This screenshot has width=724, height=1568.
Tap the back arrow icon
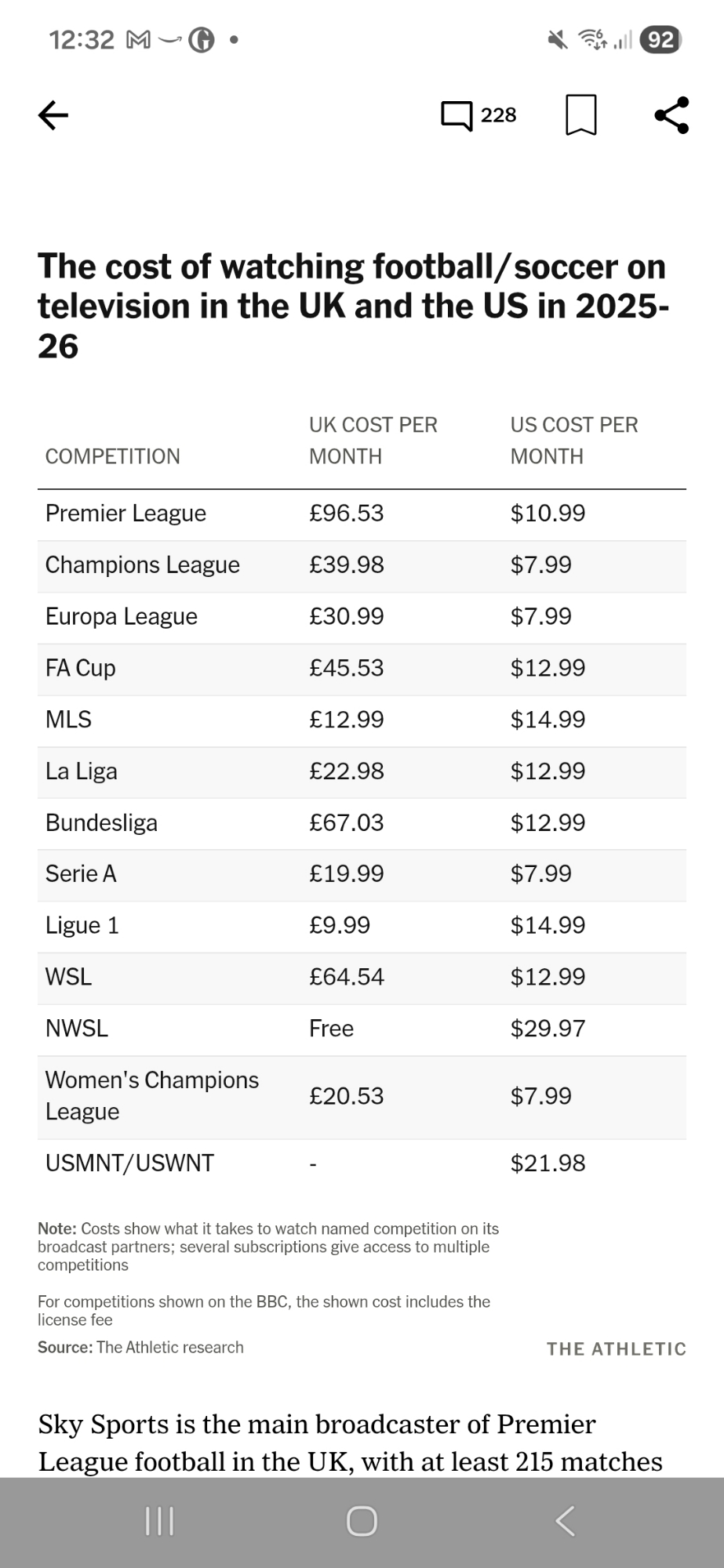(53, 115)
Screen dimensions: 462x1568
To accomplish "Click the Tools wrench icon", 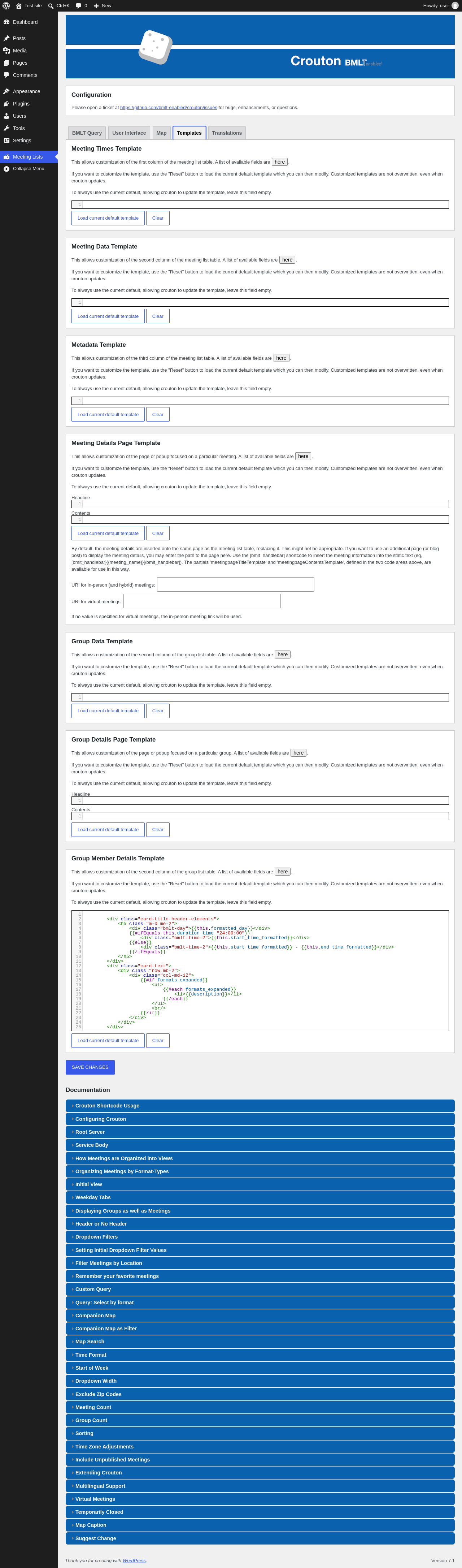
● ● ●
Assigned task
Only the pictures are to be dropped; return everything else in the listing exactly.

Exercise result
This screenshot has width=724, height=1568.
Tap the back arrow icon
(53, 115)
Screen dimensions: 462x1568
To accomplish "Click the Tools wrench icon", 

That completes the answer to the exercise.